==== TEXTO DE ORIGEN

En la última parte de la novela solo quedan Antolín, Titil-Ic, el hijo de ambos, y Lorenzo Ladrada. Ellos se escapan de la tribu de Güinaquil y prosiguen la búsqueda del sitio donde se juntan los océanos, razón de ser, según el texto, de su «locura andante» (183). Antolín, quien había bautizado a su hijo como cristiano, ve en él la extensión natural de las ambiciones que lo llevan a la aventura. Se propone que sea doctor de Salamanca y que tenga, como sus padres, título de marqués. Este personaje de sentimientos sencillos y sanos, deseoso de que su familia mestiza se beneficie de los honores que a él le conceda España, representa el rostro humano, imperfecto pero no destructivo, de la Conquista. El futuro que ambiciona le será negado, ya que muere en el camino, víctima de enfermedad y de exceso de desconfianza, por no creer en las buenas intenciones de Lorenzo. Este había prometido traer oro y plata de las minas del amo asesinado y regalárselos a Antolín para su hijo, pero Antolín no lo espera y Lorenzo lo encontrará en el camino, ya muerto. Solo, con el oro y la plata, buscará inútilmente a Titil-Ic y el niño. Ella había huido porque, como dice el texto, «formaba parte de aquella naturaleza de seres animados que escapaban a la luz del blanco que todo lo convierte en ceniza»(198). Los indígenas la habían rescatado con su hijo a su propia raza. Lorenzo, «inmensamente solo en aquel mundo de golosina» (208) que lo rechazaba, busca la inmensa soledad del océano. Solo ahora se inicia su verdadero peregrinaje por la tierra conquistada. Ya no busca riquezas, ni sus pasos están dirigidos por el materialismo del Maladrón. Busca poblar el espacio desolado de su existencia, quiere una familia. El mundo indígena había sido derrotado por los españoles, y estos habían sido rechazados por la naturaleza y por sus pobladores aborígenes, pero ambos mundos se habían encontrado y contaminado mutuamente. Los impulsos que mueven a Antolín, y a Lorenzo al final de la novela, anuncian que ha comenzado ya la etapa del mestizaje en América.

========
==== LÍNEAS MOSTRADAS

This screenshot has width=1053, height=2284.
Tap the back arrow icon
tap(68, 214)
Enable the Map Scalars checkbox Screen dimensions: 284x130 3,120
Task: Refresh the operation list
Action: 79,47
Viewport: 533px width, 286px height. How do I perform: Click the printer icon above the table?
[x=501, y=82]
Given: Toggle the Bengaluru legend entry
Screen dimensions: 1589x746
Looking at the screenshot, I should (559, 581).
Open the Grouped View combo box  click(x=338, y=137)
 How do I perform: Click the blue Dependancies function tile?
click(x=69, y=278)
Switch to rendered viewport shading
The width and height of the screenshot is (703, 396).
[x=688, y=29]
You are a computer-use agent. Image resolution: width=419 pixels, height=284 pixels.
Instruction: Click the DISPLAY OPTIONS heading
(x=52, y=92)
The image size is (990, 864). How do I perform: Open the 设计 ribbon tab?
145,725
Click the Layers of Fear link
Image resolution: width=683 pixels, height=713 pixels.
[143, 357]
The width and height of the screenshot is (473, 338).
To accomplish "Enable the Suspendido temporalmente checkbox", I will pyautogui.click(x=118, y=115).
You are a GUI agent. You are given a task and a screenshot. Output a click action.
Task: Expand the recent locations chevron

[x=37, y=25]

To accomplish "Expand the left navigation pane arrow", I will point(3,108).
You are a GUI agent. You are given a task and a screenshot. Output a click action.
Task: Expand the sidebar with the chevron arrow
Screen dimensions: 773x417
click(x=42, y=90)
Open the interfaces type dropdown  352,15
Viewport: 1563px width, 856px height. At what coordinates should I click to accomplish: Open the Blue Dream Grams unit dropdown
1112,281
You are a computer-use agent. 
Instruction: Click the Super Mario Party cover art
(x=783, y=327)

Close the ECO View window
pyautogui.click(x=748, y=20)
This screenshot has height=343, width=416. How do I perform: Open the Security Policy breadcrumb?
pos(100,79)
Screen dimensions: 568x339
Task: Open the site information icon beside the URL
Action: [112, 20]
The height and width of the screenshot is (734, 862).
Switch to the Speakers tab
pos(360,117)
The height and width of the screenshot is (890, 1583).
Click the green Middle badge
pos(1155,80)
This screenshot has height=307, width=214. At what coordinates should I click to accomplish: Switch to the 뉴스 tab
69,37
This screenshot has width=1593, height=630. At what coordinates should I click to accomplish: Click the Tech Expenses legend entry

========

DETALLES DEL EJERCICIO:
Contesta con lo que dice el texto sobre la novela:
1. ¿Qué quería Antolín que llegara a ser su hijo?
2. ¿Qué le había prometido Lorenzo a Antolín para su hijo?
3. ¿Qué busca Lorenzo al iniciar su verdadero peregrinaje?
Las líneas no cuentan para nada aquí.

RESULTADO DEL EJERCICIO:
1. Doctor de Salamanca y, como sus padres, marqués.
2. Traerle oro y plata de las minas del amo asesinado y regalárselos.
3. Poblar el espacio desolado de su existencia: quiere una familia.